Put the stretch of the listing below from the line containing "The height and" through the line containing "limits [174, 487]", both included, into a numbered list that skips blank lines and leaves out the pictures.

# start of Records supplied

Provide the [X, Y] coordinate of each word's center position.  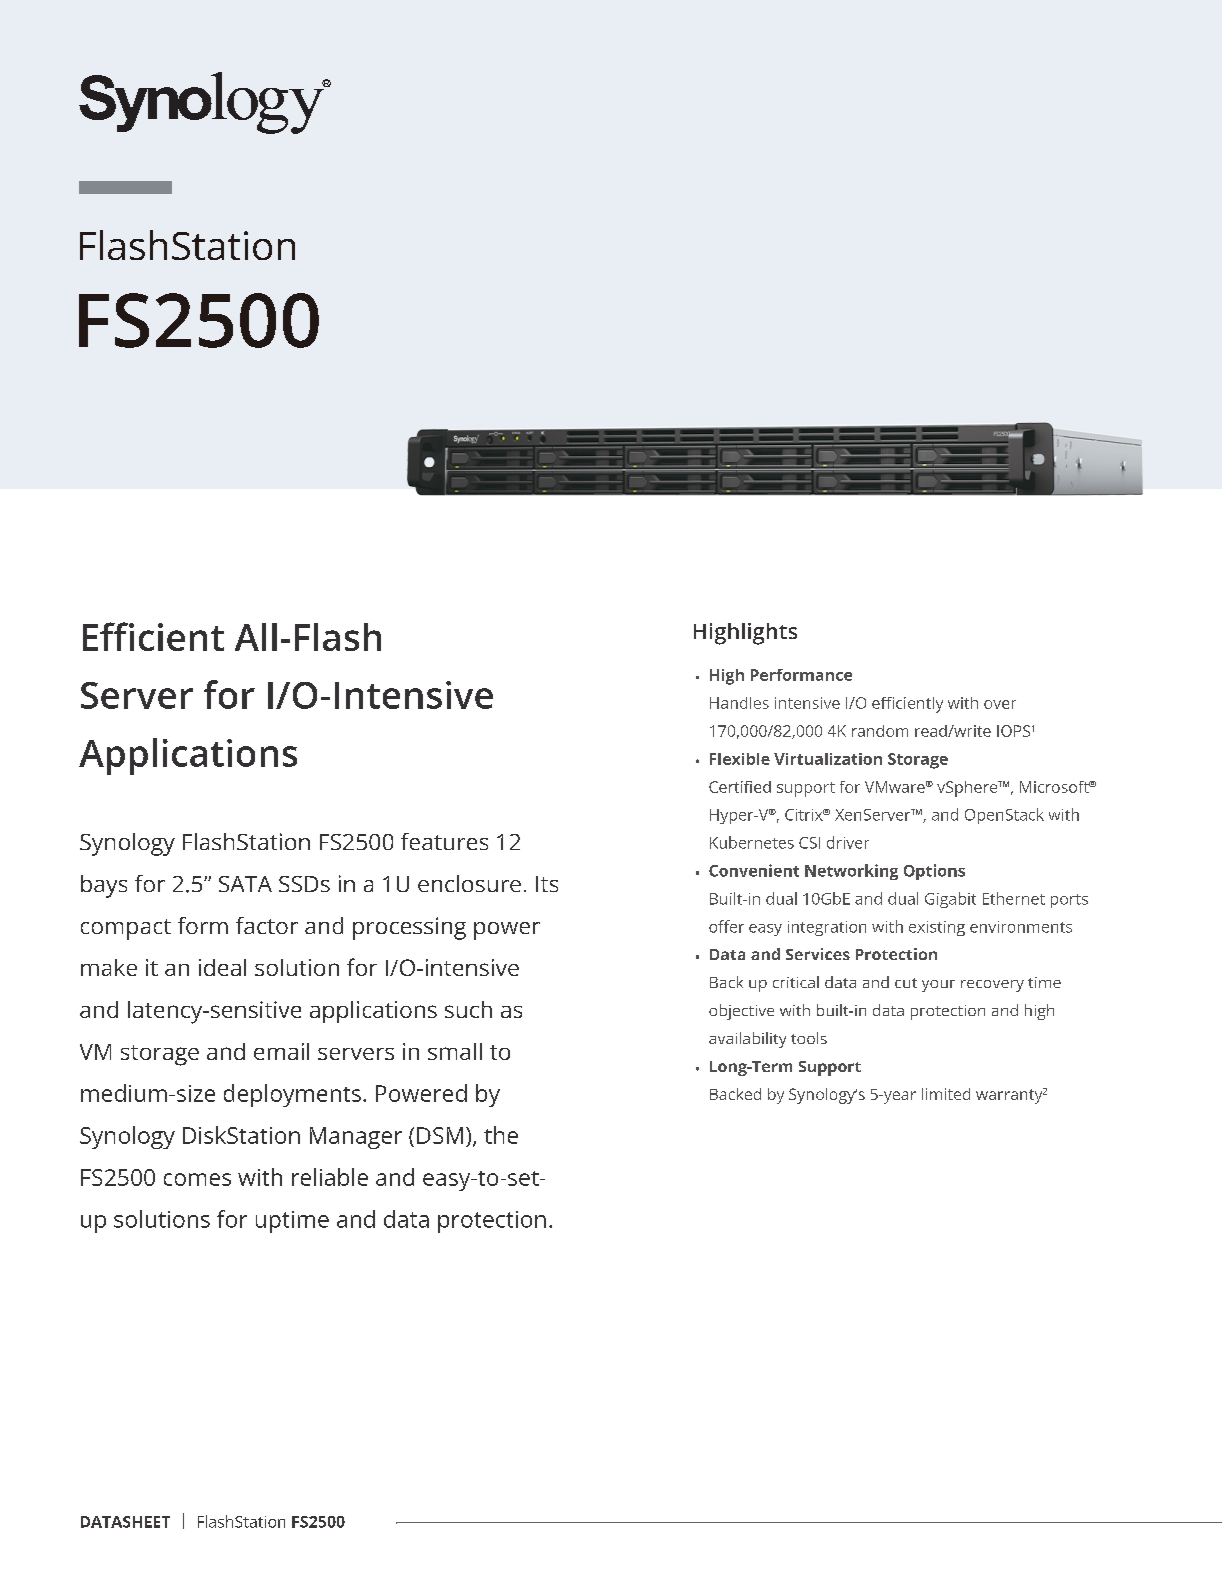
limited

# end of Records supplied
# start of Records supplied

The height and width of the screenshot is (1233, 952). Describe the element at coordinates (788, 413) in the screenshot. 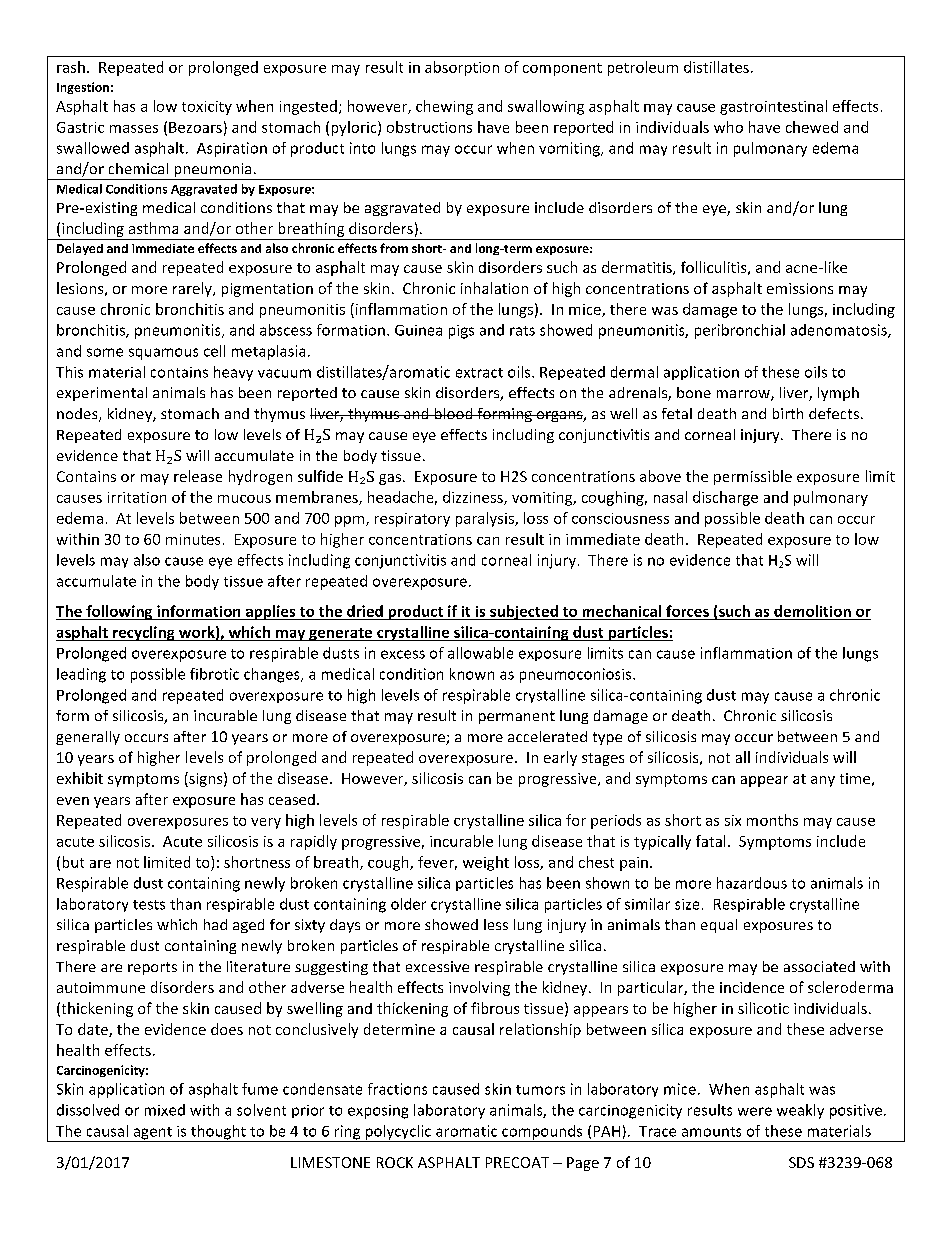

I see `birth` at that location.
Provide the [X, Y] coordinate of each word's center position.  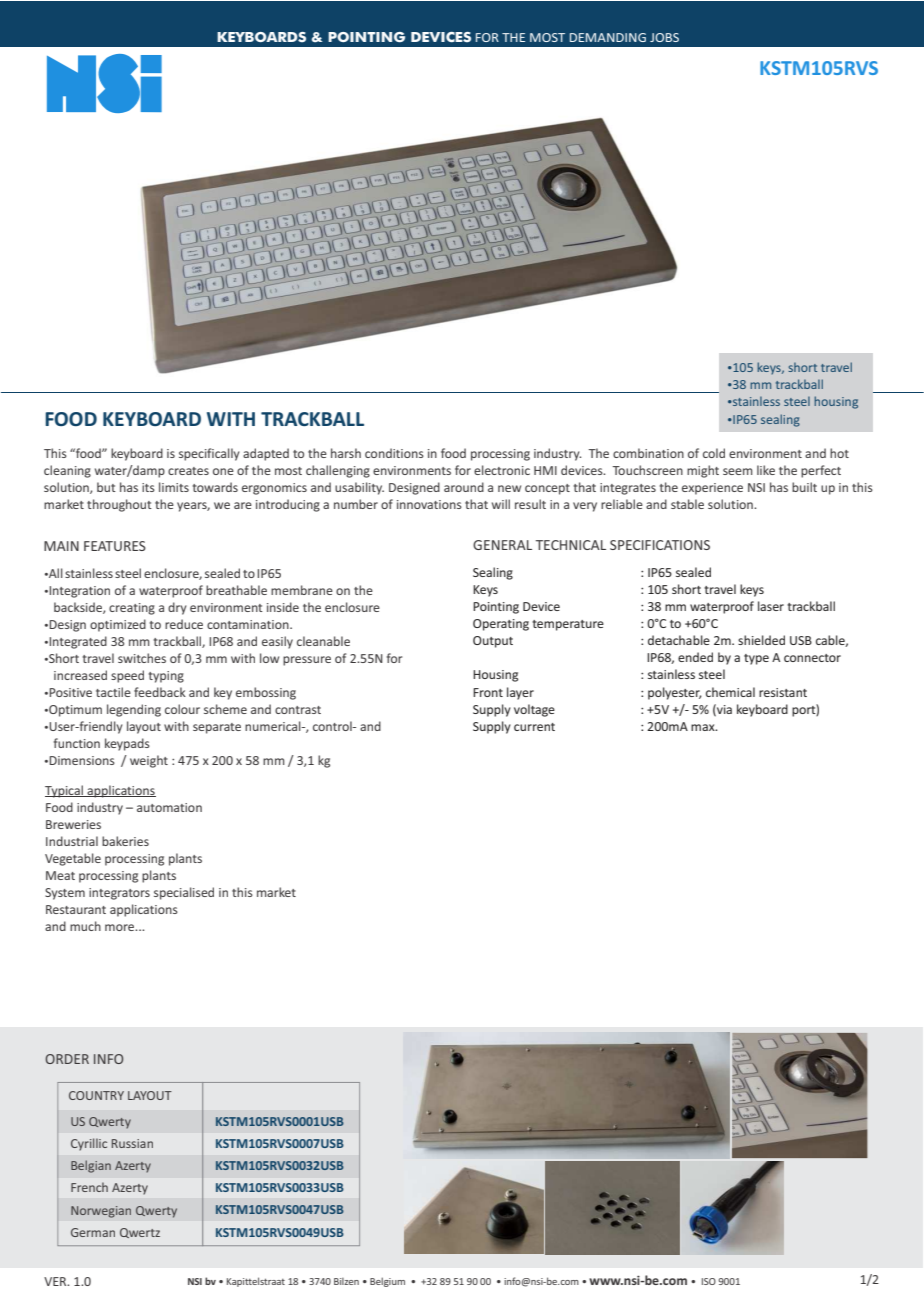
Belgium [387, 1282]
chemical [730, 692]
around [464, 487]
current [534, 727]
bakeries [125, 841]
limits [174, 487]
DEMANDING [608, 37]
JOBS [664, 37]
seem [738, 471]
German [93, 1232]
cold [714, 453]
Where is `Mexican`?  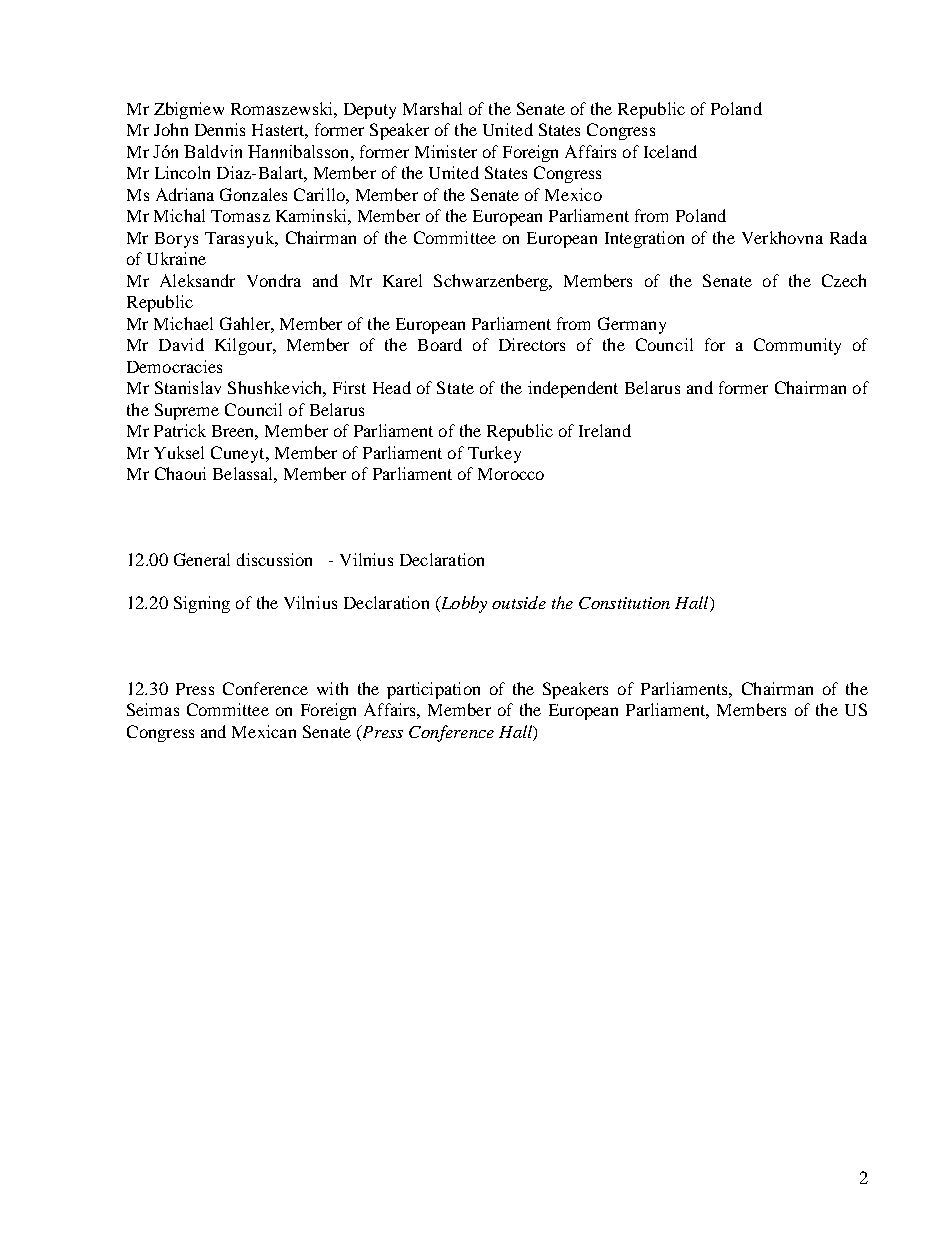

# end of Records supplied

— Result below —
1. The height and width of the screenshot is (1233, 952). Describe the element at coordinates (788, 413) in the screenshot. 
2. I see `birth` at that location.
3. Provide the [X, Y] coordinate of each word's center position.  
4. Belgium [387, 1282]
5. chemical [730, 692]
6. around [464, 487]
7. current [534, 727]
8. bakeries [125, 841]
9. limits [174, 487]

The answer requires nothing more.